[Tâche écrite] Recopiez à l'identique tout ce qui figure dans l'extrait de page ci-dessous, depuis « [25]            Question » jusqu'à « décision raisonnable simpliciter. » inclus.

[Extrait de page]
********
A-t-on désigné à tort le SCC à titre de partie dans la présente affaire?

Le défendeur a fait valoir que le Service correctionnel du Canada a été désigné à tort à titre de partie et que le défendeur devrait être le procureur général du Canada.    La demanderesse ne partage pas cette opinion.

[24]            Après un examen des paragraphes 303(1) et 303(2) des Règles de la Cour fédérale (1998), précitées, je conclus que le défendeur devrait être le procureur général du Canada, et je modifierais l'intitulé de la cause en conséquence.

[25]            Question 2

Laquelle des normes de contrôle est applicable?

Dans MacLean c. Marine Atlantic Inc., [2003] A.C.F. no 1854 (QL), 2003 CF 1459, aux paragraphes 35 à 42, j'ai conclu que la norme de contrôle à appliquer à la décision de la Commission de rejeter une plainte était la norme de la décision raisonnable simpliciter.
********
[Données fournies]
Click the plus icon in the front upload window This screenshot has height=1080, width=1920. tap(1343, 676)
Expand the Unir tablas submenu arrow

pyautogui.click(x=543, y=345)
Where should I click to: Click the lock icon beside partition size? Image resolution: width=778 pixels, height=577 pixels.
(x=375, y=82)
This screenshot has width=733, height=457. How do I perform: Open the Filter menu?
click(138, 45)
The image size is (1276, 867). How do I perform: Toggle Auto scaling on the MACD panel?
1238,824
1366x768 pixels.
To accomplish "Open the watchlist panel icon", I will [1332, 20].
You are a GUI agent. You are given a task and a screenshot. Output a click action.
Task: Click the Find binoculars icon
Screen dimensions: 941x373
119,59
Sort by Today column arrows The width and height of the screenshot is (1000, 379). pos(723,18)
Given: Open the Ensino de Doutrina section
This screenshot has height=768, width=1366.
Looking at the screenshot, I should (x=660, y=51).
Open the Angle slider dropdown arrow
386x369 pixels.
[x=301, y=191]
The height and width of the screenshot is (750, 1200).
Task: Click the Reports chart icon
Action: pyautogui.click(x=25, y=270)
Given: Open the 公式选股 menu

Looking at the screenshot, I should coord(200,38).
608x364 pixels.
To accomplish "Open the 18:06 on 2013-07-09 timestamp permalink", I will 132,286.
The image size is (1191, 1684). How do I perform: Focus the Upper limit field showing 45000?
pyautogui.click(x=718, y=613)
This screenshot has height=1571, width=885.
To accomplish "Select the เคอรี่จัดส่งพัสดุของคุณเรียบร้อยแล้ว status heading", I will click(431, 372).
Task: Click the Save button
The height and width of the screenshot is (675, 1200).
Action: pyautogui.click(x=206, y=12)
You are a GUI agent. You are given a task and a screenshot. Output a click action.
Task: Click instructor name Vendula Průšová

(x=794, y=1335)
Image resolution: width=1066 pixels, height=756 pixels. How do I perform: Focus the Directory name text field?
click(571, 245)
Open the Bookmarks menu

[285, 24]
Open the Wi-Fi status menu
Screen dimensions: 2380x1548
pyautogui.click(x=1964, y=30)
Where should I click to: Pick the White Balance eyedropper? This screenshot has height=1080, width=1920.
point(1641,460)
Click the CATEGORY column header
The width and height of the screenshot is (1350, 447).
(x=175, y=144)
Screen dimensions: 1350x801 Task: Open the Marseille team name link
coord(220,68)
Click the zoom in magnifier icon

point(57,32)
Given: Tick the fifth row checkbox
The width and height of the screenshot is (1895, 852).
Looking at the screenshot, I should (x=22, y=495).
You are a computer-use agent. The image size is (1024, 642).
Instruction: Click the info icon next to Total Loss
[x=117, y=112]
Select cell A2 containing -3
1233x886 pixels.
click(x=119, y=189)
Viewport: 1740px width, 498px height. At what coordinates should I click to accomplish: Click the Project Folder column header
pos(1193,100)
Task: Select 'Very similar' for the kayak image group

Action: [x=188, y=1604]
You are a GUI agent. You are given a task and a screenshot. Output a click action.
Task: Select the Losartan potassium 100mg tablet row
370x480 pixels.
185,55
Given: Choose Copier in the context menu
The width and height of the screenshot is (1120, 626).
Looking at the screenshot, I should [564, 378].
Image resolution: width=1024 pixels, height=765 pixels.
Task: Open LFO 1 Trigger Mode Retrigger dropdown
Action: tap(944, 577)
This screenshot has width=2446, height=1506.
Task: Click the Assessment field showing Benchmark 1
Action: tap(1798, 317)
********
[En réponse]
[25]            Question 2

Laquelle des normes de contrôle est applicable?

Dans MacLean c. Marine Atlantic Inc., [2003] A.C.F. no 1854 (QL), 2003 CF 1459, aux paragraphes 35 à 42, j'ai conclu que la norme de contrôle à appliquer à la décision de la Commission de rejeter une plainte était la norme de la décision raisonnable simpliciter.